Technical Detail: Because each timing / offset setting runs in a different thread of execution of the computer, you can actually simply put a slow channel in any offset, even say 0.01, and provided they aren't on the same device driver (unless the driver is designed for multithreaded access), the reads will occur concurrently.  If they are on the same device, you can set the offset at around 40 ms and the slow channel will read when the other channels are done, or 40 ms after they start, whichever is greater.  The 40 ms comes from the maximum observed latency in timing plus some additional cushioning.

Reducing your memory usage

There are two ways to reduce your memory load.

1.  Drop your screen's resolution or color depth.  A screen at 1600 x 1200 x 32 bit color requires almost 50 meg of memory within DAQFactory because of DAQFactory's triple background painting algorithm.  By contrast, a 1024 x 768 x 256 color screen requires only 3 meg of memory.

2.  Shorten the history amounts of your channels, and consider using channel Persist.  Alternatively, by using the History Interval (or # Hst column) parameter of the Channel, you can increase your history length in time in memory, while reducing your total memory load.  This parameter determines the interval at which a data point is stored into the history.  The default is 1, which corresponds to every point.  A value of 10, for example, would mean every 10th data point is stored in the history.  If your Channel is being read at 1 hz, you could store a full day's worth of data with a history length of 8640 with a History Interval of 10, instead of 86400 required with an History Interval of 1.  Even though every 10th point is saved, the most recent data point is always the first data point in the history array (i.e. channelname[0] always contains the most recent data point.).

Reducing network load

To reduce your network load, connect using the slim data stream, and/or adjust the broadcast interval of your channels.  The broadcast interval controls how often a channel's data is sent over the network (broadcasted).  A value of 1 means all data is broadcast, a value of 0 means no data is broadcast, a value of 2 means every other data point is broadcast, etc.  You can still see the entire channel list and control outputs, but not all channels' data is sent over the network (this does not affect storage).  You can even set the broadcast interval to 0 which will stop broadcasting that particular channel.  The slim data stream only passes data for the channels marked Broadcast?  With the slim data stream only channels that are broadcast are visible, and you can not set any outputs or start / stop any sequences (much less see them).  This is designed more for sharing data with a colleague that does not need all the details of your experiment and certainly does not need to fiddle with the experiment.

Network security

When using DAQFactory networking (meaning adding a new Connection), data is encrypted to the level allowed by your location and your Windows installation.

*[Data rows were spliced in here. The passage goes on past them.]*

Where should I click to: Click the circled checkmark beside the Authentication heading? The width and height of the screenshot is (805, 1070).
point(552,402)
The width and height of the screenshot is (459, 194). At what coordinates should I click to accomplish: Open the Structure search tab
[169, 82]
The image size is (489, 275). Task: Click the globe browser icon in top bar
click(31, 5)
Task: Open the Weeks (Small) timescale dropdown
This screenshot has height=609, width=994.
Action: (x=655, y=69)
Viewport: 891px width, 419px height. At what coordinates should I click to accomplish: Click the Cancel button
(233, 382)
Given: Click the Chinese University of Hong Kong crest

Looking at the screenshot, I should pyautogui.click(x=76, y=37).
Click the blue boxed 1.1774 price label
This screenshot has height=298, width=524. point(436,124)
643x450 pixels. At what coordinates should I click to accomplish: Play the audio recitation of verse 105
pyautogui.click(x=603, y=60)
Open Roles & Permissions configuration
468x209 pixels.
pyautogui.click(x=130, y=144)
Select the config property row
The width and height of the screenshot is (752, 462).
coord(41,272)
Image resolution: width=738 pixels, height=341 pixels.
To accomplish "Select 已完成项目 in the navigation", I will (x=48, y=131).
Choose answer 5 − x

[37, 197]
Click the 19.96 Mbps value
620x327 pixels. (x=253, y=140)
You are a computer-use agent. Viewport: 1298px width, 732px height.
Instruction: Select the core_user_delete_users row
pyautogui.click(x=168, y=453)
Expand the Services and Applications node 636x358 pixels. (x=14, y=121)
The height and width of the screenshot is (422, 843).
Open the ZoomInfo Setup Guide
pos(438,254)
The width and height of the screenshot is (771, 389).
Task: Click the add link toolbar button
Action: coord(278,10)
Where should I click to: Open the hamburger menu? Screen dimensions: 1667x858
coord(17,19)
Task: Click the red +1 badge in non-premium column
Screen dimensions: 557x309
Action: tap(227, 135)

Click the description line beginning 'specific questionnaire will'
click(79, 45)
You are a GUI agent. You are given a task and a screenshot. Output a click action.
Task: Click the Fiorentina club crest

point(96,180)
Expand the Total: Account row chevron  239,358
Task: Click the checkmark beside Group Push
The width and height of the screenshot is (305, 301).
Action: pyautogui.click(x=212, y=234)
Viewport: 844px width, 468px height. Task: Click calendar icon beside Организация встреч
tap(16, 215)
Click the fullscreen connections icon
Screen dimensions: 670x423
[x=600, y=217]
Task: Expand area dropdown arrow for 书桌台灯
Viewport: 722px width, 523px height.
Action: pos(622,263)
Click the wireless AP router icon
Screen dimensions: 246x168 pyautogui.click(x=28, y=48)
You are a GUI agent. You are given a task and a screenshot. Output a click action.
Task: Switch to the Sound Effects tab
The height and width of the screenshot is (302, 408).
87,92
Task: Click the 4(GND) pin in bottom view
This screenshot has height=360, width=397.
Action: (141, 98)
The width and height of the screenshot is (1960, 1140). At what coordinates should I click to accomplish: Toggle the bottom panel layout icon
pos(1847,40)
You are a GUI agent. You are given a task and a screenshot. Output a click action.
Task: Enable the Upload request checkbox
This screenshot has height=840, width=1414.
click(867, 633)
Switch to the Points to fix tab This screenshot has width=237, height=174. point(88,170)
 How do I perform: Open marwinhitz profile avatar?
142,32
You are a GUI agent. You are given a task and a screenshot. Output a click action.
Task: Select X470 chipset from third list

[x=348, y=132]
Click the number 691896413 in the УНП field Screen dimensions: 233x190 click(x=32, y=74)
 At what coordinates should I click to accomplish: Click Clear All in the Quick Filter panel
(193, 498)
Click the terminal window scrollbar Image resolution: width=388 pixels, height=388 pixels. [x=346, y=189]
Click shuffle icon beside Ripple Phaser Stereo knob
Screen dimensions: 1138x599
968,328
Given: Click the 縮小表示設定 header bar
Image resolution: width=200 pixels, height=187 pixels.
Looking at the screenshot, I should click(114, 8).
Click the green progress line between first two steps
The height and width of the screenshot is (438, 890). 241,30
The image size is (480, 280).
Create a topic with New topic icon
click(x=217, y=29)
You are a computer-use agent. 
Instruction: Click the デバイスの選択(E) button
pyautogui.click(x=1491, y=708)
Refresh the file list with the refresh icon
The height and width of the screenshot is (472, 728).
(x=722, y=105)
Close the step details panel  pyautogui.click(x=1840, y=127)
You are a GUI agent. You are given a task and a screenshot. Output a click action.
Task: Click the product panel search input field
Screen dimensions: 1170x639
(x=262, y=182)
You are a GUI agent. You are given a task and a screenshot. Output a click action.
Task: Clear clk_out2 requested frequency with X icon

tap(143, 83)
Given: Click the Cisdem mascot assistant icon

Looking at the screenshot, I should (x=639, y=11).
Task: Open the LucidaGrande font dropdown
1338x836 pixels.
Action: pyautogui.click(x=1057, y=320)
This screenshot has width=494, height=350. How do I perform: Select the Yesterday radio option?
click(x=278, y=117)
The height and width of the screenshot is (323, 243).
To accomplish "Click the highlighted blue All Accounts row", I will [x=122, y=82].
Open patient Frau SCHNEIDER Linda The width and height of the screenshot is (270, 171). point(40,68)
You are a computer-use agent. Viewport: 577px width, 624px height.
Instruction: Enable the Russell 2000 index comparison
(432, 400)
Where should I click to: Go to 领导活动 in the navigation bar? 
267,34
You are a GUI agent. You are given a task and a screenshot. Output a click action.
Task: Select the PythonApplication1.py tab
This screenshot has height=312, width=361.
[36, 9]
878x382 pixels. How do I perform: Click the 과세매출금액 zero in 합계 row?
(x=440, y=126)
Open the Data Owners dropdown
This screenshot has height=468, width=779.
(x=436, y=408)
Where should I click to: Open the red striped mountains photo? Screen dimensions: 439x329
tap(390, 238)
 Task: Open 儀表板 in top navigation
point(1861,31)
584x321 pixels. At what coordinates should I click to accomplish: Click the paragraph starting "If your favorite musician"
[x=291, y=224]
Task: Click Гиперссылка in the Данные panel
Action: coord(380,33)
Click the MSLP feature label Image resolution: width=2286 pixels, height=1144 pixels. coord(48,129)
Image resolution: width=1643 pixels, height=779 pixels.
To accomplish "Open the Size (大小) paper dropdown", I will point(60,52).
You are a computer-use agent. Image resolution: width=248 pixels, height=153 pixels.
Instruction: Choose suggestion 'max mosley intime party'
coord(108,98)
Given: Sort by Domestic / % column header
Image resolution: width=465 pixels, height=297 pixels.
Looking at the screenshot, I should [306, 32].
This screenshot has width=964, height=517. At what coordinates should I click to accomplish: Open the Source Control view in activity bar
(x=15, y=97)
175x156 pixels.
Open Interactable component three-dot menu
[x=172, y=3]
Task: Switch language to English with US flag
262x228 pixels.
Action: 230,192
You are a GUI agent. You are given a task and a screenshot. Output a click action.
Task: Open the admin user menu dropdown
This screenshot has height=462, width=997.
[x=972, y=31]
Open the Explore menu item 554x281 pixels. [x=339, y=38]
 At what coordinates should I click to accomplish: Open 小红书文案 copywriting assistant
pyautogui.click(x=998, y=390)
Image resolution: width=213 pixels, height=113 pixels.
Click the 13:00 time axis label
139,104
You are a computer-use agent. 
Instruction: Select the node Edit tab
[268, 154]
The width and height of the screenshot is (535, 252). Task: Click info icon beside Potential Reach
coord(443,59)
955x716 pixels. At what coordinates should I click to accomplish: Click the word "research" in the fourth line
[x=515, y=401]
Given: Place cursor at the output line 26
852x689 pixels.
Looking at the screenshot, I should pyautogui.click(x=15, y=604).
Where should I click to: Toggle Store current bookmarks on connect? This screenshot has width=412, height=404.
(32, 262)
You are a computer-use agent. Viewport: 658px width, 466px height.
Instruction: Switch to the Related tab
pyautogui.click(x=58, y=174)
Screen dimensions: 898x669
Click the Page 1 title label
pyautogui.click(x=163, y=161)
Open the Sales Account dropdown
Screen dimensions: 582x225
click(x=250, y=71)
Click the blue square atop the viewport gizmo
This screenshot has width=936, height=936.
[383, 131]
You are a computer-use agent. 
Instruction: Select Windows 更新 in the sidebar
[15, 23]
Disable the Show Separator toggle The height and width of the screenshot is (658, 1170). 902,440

The encryption key is based off of the passwords you provide for networking, so it is important to put at least a minimal password in.   You can protect yourself further using a hardware or software firewall.  DAQFactory uses ports 2345 and 2346 to communicate over the full data stream, and ports 2347 and 2348 to communicate over the slim data stream.  If you block traffic on ports 2345 and 2346, users on the other side of the firewall will not be able to connect using the full data stream, but can still connect using the slim data stream.  Personal software firewalls are cheap (or even free), readily available, and pretty easy to setup.  Just make sure you can block individual ports with your firewall.

Network passwords are discussed in the section on document settings.